Goals

The interface is based on LuaJIT’s FFI, and follows a few principles:

  • The goal is to call C code from Python without learning a 3rd language: existing alternatives require users to learn domain specific language (Cython, SWIG) or API (ctypes). The CFFI design requires users to know only C and Python, minimizing the extra bits of API that need to be learned.

  • Keep all the Python-related logic in Python so that you don’t need to write much C code (unlike CPython native C extensions).

  • The preferred way is to work at the level of the API (Application Programming Interface): the C compiler is called from the declarations you write to validate and link to the C language constructs.

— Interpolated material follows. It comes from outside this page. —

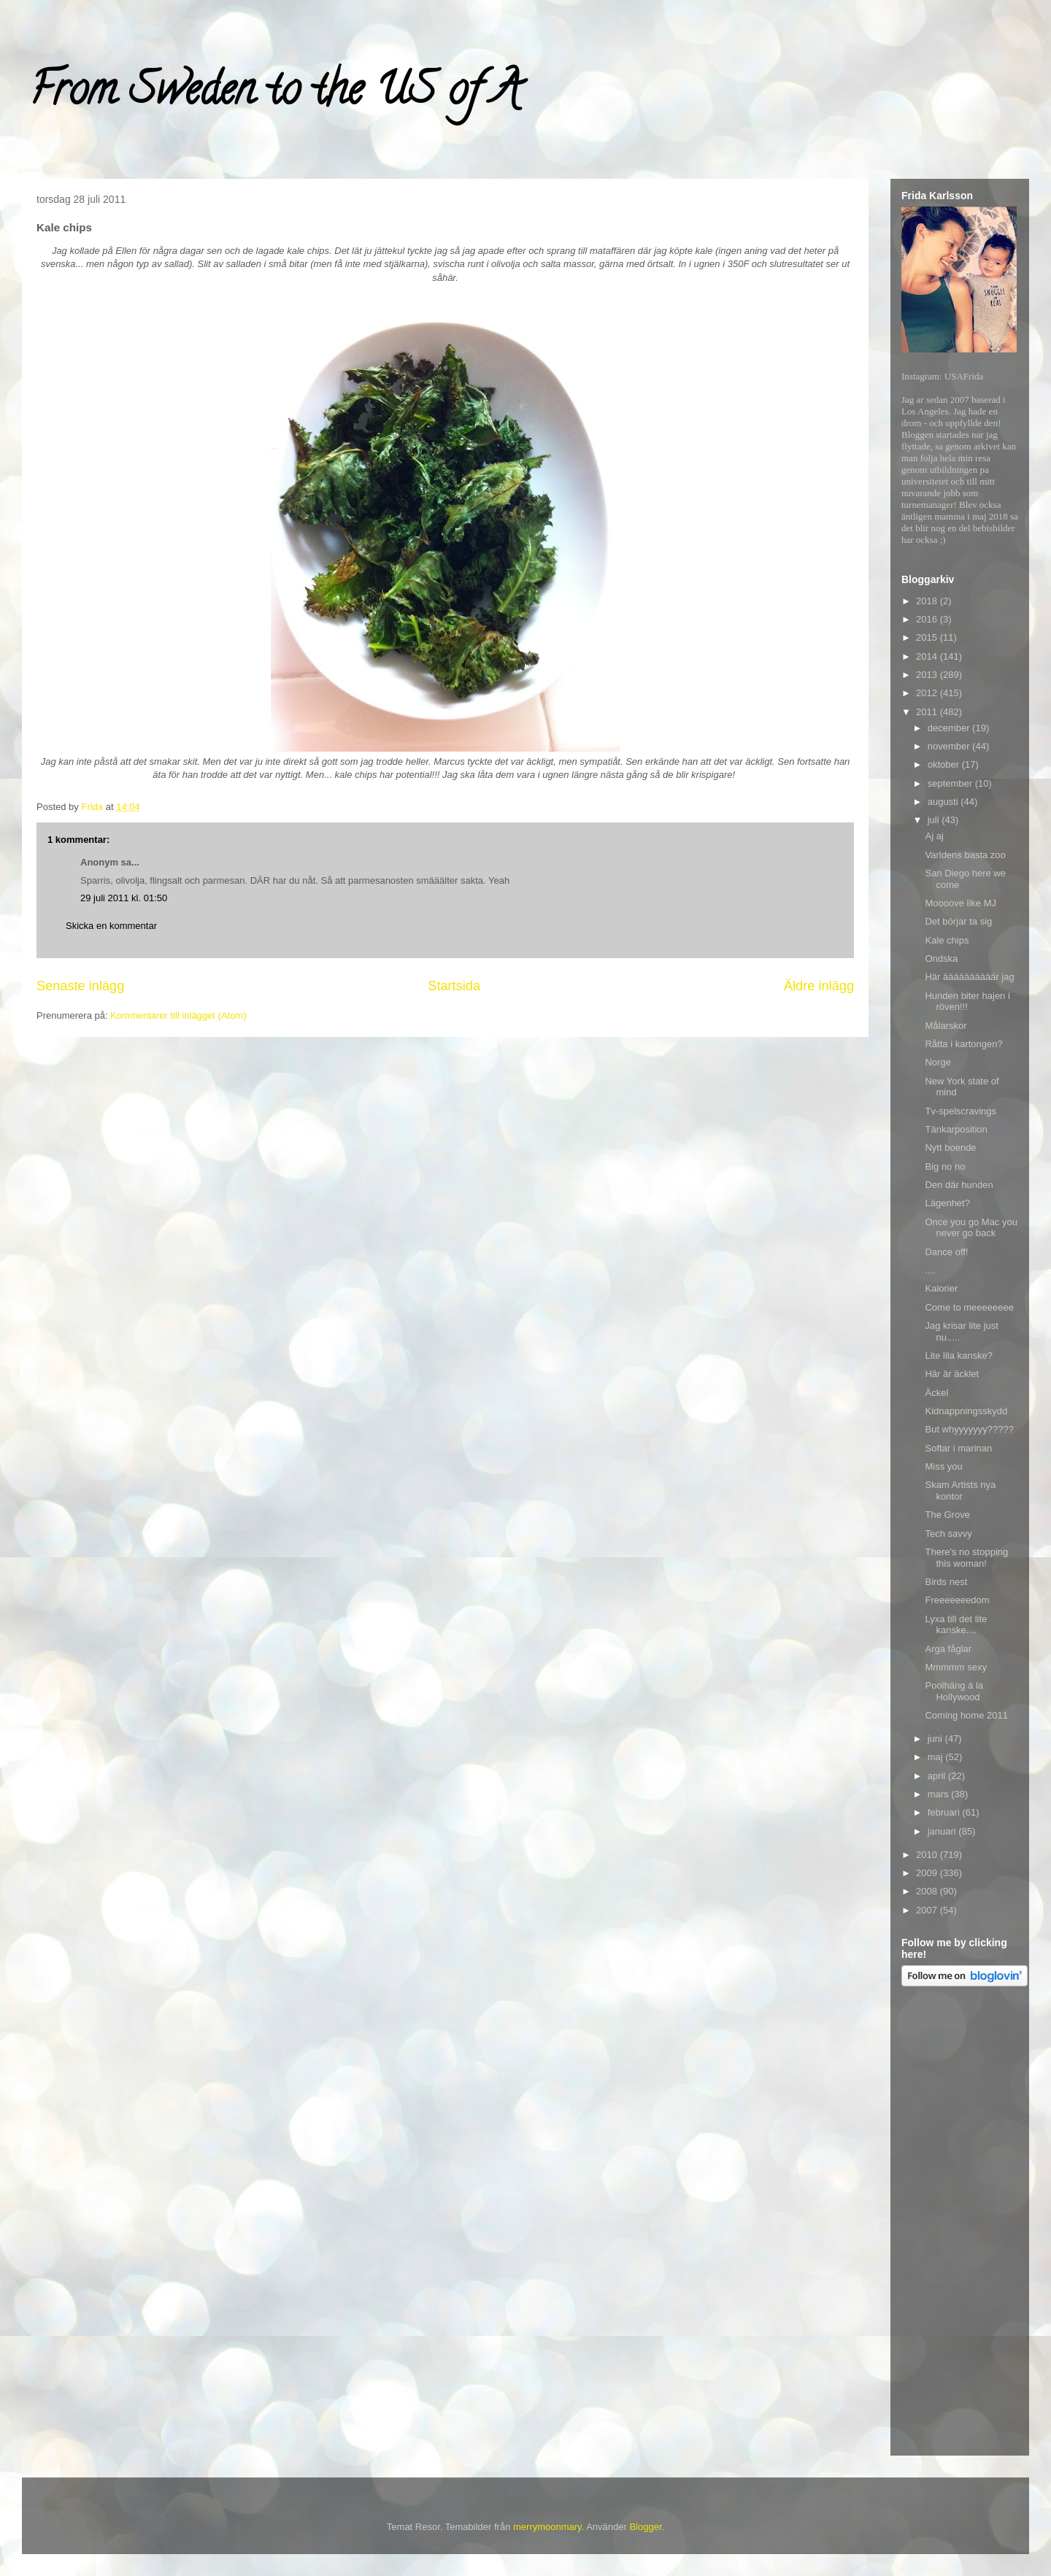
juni (936, 1738)
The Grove (947, 1514)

Alternatively, it is also possible to work at the ABI level (Application Binary Interface), the way ctypes work. However, on non-Windows platforms, C libraries typically have a specified C API but not an ABI (e.g. they may document a “struct” as having at least these fields, but maybe more).

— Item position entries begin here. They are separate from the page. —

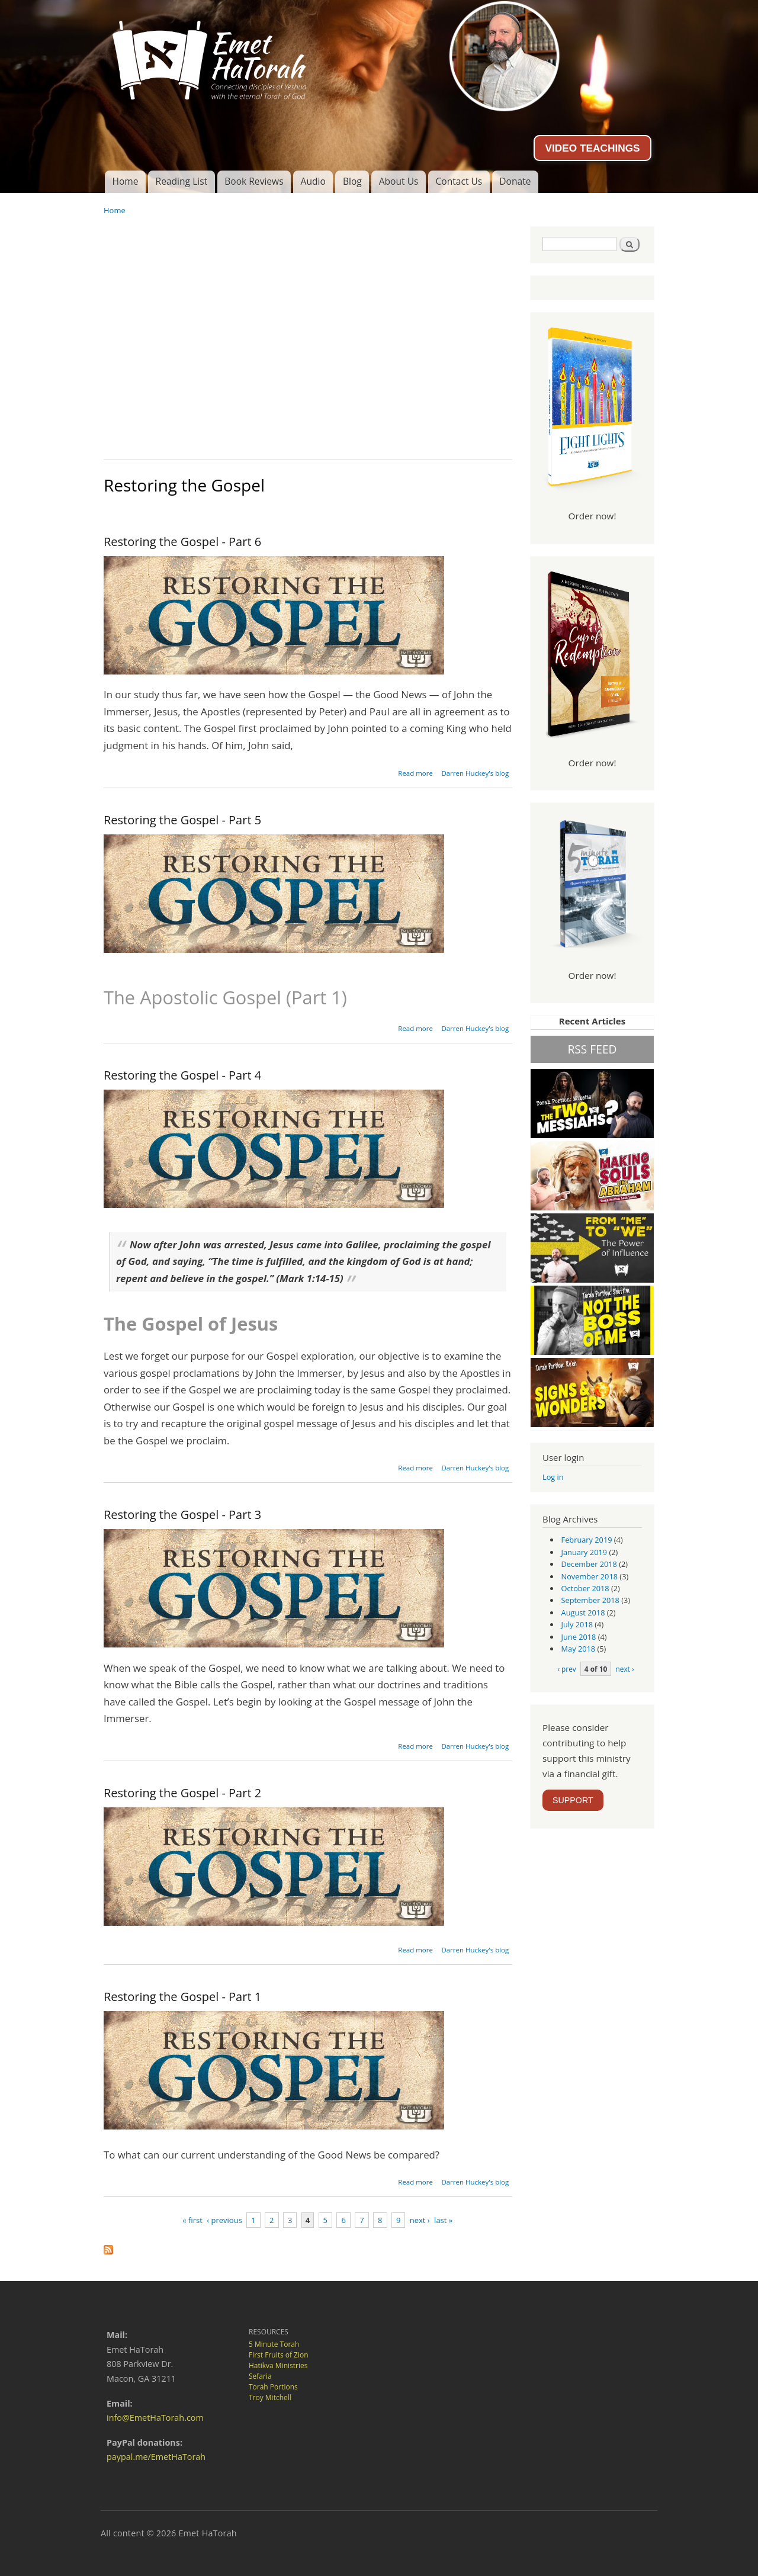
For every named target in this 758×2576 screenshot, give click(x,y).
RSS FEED (591, 1049)
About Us (399, 181)
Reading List (182, 181)
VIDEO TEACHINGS (592, 148)
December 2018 (589, 1564)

  • Try to be complete. For now some C99 constructs are not supported, but all C89 should be, including macros (and including macro “abuses”, which you can manually wrap in saner-looking C functions).

  • Attempt to support both PyPy and CPython, with a reasonable path for other Python implementations like IronPython and Jython.

  • Note that this project is not about embedding executable C code in Python, unlike Weave. This is about calling existing C libraries from Python.

  • There is no C++ support. Sometimes, it is reasonable to write a C wrapper around the C++ code and then call this C API with CFFI. Otherwise, look at other projects. I would recommend cppyy, which has got some similarities (and also works efficiently on both CPython and PyPy).

Get started by reading the overview.

Comments and bugs

The best way to contact us is on the IRC #cffi or #pypy channels of irc.libera.chat. Feel free to discuss matters either there or in the mailing list. Please report to the issue tracker any bugs.

As a general rule, when there is a design issue to resolve, we pick the solution that is the “most C-like”. We hope that this module has got everything you need to access C code and nothing more.